Learning to Synthesize Images

Given a semantic layout of a scene, can an artificial system synthesize an image that depicts this scene and looks like a photograph? The research by Prof. Qifeng Chen shows that an AI program can successfully render fictional novel scenes based on human input. As shown in the first figure, the deep learning model called the cascaded refinement network is able to generate photographic images based on semantic layouts.

Learning-based image synthesis is connected to central problems in computer graphics and artificial intelligence. First, consider the problem of photorealism in computer graphics. A system that synthesizes photorealistic images from semantic layouts would in effect function as a kind of rendering engine that bypasses the laborious specification of detailed three-dimensional geometry and surface reflectance distributions, and avoids computationally intensive light transport simulation. Another source of motivation is the role of mental imagery and simulation in human cognition. Mental imagery is believed to play an important role in planning and decision making. The level of detail and completeness of mental imagery is a matter of debate, but its role in human intelligence suggests that the ability to synthesize photorealistic images may support the development of artificial intelligent systems.

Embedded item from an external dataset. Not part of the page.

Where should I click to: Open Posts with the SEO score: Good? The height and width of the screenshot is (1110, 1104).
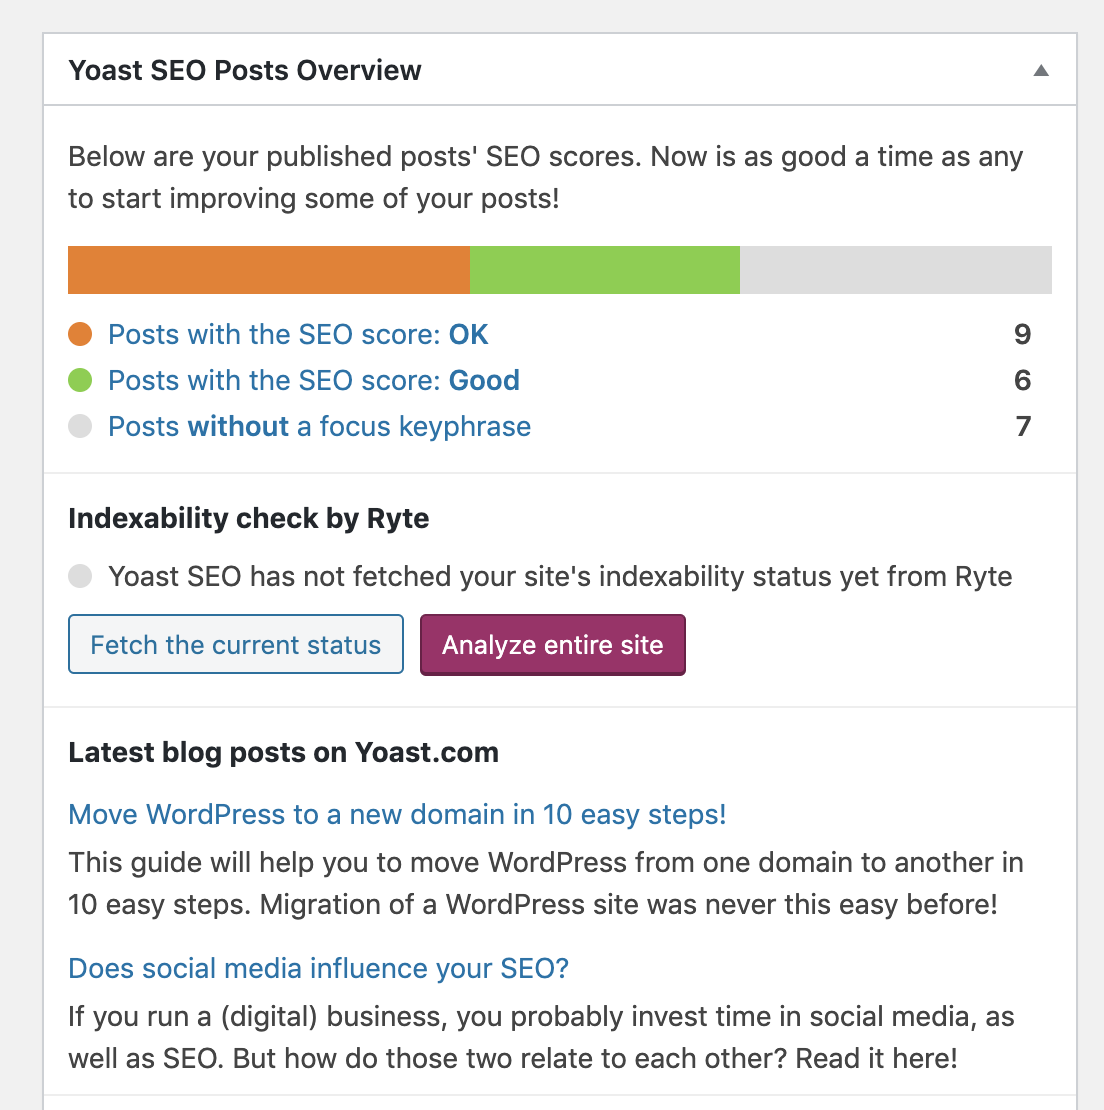click(x=314, y=380)
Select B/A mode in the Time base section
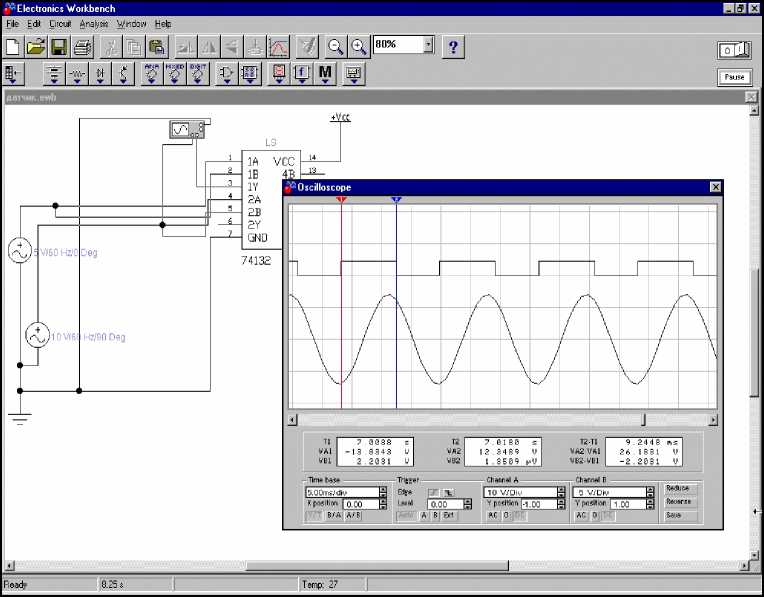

More recently, the research of Qifeng studies a semi-parametric approach to photographic image synthesis from semantic layouts. The second figure shows the image synthesis results by the semi-parametric approach. This approach combines the complementary strengths of parametric and nonparametric techniques. The nonparametric component is a memory bank of image segments constructed from a training set of images. Given a novel semantic layout at test time, the memory bank is used to retrieve photographic references that are provided as source material to a deep network. The synthesis is performed by a deep network that draws on the provided photographic material.